Goal of the exercise -
Set down every record below exactly as it stands.

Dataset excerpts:
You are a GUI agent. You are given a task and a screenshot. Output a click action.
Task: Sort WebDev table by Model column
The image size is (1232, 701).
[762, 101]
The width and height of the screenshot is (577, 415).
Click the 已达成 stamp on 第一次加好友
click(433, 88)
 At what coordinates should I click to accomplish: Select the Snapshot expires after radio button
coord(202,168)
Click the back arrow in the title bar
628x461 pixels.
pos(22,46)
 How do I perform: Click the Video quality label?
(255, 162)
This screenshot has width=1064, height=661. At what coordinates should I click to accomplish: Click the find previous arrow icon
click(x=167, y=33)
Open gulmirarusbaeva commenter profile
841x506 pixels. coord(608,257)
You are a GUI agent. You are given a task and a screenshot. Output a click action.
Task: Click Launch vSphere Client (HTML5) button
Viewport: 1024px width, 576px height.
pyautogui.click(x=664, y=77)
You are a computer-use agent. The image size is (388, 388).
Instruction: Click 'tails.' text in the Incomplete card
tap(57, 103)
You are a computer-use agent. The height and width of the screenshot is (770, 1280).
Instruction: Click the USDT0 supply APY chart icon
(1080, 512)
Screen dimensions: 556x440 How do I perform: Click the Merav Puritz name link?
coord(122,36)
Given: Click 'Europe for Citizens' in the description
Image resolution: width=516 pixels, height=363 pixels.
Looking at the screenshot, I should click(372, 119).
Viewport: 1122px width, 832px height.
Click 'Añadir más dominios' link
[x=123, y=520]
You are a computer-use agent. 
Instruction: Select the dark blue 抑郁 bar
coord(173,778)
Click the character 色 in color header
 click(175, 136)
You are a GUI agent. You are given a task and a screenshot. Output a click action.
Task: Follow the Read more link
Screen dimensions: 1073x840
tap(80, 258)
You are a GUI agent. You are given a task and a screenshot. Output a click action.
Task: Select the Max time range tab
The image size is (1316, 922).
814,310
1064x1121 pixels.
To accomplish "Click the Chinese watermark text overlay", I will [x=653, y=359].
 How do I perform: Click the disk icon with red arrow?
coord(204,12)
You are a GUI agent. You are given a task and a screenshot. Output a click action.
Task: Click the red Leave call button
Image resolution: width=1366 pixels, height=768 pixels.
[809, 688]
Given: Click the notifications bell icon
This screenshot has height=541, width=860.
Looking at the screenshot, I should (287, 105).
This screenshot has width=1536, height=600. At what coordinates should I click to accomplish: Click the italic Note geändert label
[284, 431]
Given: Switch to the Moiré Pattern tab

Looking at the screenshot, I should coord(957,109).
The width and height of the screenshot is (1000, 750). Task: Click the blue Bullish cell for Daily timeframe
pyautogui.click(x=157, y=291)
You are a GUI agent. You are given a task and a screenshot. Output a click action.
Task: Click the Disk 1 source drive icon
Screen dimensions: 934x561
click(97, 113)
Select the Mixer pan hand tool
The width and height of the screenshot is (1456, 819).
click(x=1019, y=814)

Exercise solution -
You are a GUI agent. You are given a task and a screenshot. Output a click action.
Task: Sort WebDev table by Model column
The image size is (1232, 701).
[762, 101]
The width and height of the screenshot is (577, 415).
Click the 已达成 stamp on 第一次加好友
click(433, 88)
 At what coordinates should I click to accomplish: Select the Snapshot expires after radio button
coord(202,168)
Click the back arrow in the title bar
628x461 pixels.
pos(22,46)
 How do I perform: Click the Video quality label?
(255, 162)
This screenshot has width=1064, height=661. At what coordinates should I click to accomplish: Click the find previous arrow icon
click(x=167, y=33)
Open gulmirarusbaeva commenter profile
841x506 pixels. coord(608,257)
You are a GUI agent. You are given a task and a screenshot. Output a click action.
Task: Click Launch vSphere Client (HTML5) button
Viewport: 1024px width, 576px height.
pyautogui.click(x=664, y=77)
You are a computer-use agent. The image size is (388, 388).
Instruction: Click 'tails.' text in the Incomplete card
tap(57, 103)
You are a computer-use agent. The height and width of the screenshot is (770, 1280).
Instruction: Click the USDT0 supply APY chart icon
(1080, 512)
Screen dimensions: 556x440 How do I perform: Click the Merav Puritz name link?
coord(122,36)
Given: Click 'Europe for Citizens' in the description
Image resolution: width=516 pixels, height=363 pixels.
Looking at the screenshot, I should click(372, 119).
Viewport: 1122px width, 832px height.
Click 'Añadir más dominios' link
[x=123, y=520]
You are a computer-use agent. 
Instruction: Select the dark blue 抑郁 bar
coord(173,778)
Click the character 色 in color header
 click(175, 136)
You are a GUI agent. You are given a task and a screenshot. Output a click action.
Task: Follow the Read more link
Screen dimensions: 1073x840
tap(80, 258)
You are a GUI agent. You are given a task and a screenshot. Output a click action.
Task: Select the Max time range tab
The image size is (1316, 922).
814,310
1064x1121 pixels.
To accomplish "Click the Chinese watermark text overlay", I will [x=653, y=359].
 How do I perform: Click the disk icon with red arrow?
coord(204,12)
You are a GUI agent. You are given a task and a screenshot. Output a click action.
Task: Click the red Leave call button
Image resolution: width=1366 pixels, height=768 pixels.
[809, 688]
Given: Click the notifications bell icon
This screenshot has height=541, width=860.
Looking at the screenshot, I should (287, 105).
This screenshot has width=1536, height=600. At what coordinates should I click to accomplish: Click the italic Note geändert label
[284, 431]
Given: Switch to the Moiré Pattern tab

Looking at the screenshot, I should coord(957,109).
The width and height of the screenshot is (1000, 750). Task: Click the blue Bullish cell for Daily timeframe
pyautogui.click(x=157, y=291)
You are a GUI agent. You are given a task and a screenshot. Output a click action.
Task: Click the Disk 1 source drive icon
Screen dimensions: 934x561
click(97, 113)
Select the Mixer pan hand tool
The width and height of the screenshot is (1456, 819).
click(x=1019, y=814)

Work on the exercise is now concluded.